Además, quedan los vestigios, y si veía un gato, fuera éste gris, negro o manchado, al punto me venía a la memoria el ratón; ello no obstante, seguía practicando el titubeo, sin acertar a decidir si había que proteger al ratón, o bien aguijonear al gato hacia la presa. Hasta el verano permanecimos en la batería costera: jugamos innumerables partidos de pelota, y los domingos nos revolcábamos en los cardos de las dunas, cada cual según sus habilidades, siempre con las mismas muchachas y las hermanas de las mismas muchachas. Yo fui el único que no logró nada, y hasta el presente no he conseguido todavía desprenderme de esa mi falta de decisión y del hábito de hacer reflexiones irónicas acerca de mi debilidad. ¿Qué más había? Reparto de pastillas de menta, aleccionamientos en materia de enfermedades venéreas, por la mañana Hermann y Dorotea, por la tarde el fusil 98-K, correo, mermelada de cuatro frutas, concursos de canto.
En ocasiones, cuando teníamos libre, nadábamos también hasta nuestro bote, en donde encontrábamos invariablemente bandas de la nueva promoción de cuarto año, nos fastidiábamos, y no alcanzábamos a comprender, al nadar de regreso, qué fue lo que durante tres veranos nos había atado a aquel casco cubierto de excrementos de gaviota.
Más adelante fuimos transferidos a la batería de ocho coma ocho, de Pelonken, y luego a la del Zigankenberg. Tuvimos alarma tres o cuatro veces y nuestra batería participó en el derribo de un bombardero cuatrimotor. Por espacio de varias semanas se discutió en las oficinas militares a propósito de aquel blanco casual. Y entretanto, pastillas, Hermann y Dorotea y saludos al pasar.
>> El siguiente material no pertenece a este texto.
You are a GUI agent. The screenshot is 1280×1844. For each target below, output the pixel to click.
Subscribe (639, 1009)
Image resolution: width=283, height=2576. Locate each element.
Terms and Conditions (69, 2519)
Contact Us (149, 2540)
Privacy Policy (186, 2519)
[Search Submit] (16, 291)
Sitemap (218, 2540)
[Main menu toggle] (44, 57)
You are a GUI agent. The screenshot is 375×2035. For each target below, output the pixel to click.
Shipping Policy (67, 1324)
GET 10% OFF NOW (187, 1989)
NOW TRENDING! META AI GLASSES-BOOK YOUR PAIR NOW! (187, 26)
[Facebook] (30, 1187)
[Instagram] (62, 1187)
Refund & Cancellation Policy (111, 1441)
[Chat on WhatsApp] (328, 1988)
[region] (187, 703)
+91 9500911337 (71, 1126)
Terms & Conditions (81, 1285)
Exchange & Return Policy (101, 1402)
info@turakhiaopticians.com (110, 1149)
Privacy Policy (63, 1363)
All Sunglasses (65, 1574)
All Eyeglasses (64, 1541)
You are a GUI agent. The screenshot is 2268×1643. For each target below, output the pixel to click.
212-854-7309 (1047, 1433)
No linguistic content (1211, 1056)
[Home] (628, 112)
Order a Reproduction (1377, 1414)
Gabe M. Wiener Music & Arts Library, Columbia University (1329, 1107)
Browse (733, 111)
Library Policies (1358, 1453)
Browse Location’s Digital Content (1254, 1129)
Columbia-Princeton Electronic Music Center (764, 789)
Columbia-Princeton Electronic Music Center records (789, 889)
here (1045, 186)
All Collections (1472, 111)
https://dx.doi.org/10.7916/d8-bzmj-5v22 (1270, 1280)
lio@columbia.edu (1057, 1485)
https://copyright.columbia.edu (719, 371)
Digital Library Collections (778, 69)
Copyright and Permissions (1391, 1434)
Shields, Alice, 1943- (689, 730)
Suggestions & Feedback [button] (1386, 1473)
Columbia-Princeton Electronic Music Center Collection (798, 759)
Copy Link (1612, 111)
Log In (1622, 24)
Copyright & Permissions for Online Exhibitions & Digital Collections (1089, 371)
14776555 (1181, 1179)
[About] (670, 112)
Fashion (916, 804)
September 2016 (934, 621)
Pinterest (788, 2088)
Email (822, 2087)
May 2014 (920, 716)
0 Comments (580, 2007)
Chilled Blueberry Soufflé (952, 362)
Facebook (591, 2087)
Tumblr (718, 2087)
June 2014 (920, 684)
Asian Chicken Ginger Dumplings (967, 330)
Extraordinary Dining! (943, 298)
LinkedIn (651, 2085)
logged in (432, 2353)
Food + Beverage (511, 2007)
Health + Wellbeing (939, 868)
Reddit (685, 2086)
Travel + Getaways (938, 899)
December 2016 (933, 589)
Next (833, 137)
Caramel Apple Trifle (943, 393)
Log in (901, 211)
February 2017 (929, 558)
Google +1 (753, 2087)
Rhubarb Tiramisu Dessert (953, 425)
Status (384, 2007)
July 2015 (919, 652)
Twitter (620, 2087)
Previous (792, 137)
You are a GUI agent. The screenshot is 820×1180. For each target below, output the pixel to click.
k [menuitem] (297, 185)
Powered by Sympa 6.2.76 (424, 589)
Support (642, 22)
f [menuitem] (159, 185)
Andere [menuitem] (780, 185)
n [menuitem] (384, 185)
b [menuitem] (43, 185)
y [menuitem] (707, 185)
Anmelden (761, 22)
Antes que yo mismo, ya que se habían presentado como voluntarios, fueron al Servicio del Trabajo Hotten Sonntag y Esch. Por mi parte, vacilando como siempre e indeciso a propósito del arma, había dejado pasar el término. En febrero del cuarenta y dos pasé, dentro de nuestra barraca de enseñanza y con una buena mitad de nuestra clase, un bachillerato prácticamente normal, no tardé en ser llamado a mi vez al Servicio del Trabajo, fui dado de baja en los auxiliares de la Luftwaffe y, comoquiera que disponía todavía de quince días y quería pasar algo más que el bachillerato, traté de posarme sobre algo.
¿Sobre quién sino sobre Tula Pokriefke, que contaba a la sazón dieciséis años o más y era prácticamente accesible a todos? Pero no tuve suerte, ni tampoco logré nada con la hermana de Hotten Sonntag. Así las cosas -consolábanme las cartas de una de mis primas, que había sido evacuada a Silesia con toda la familia debido a la destrucción total de su casa durante un bombardeo-, hice una visita de despedida al reverendo Gusewski, le prometí servirle de monaguillo durante los permisos que esperaba obtener, y recibí de él, aparte de un nuevo misal, un crucifijo de metal confeccionado especialmente para los reclutas católicos.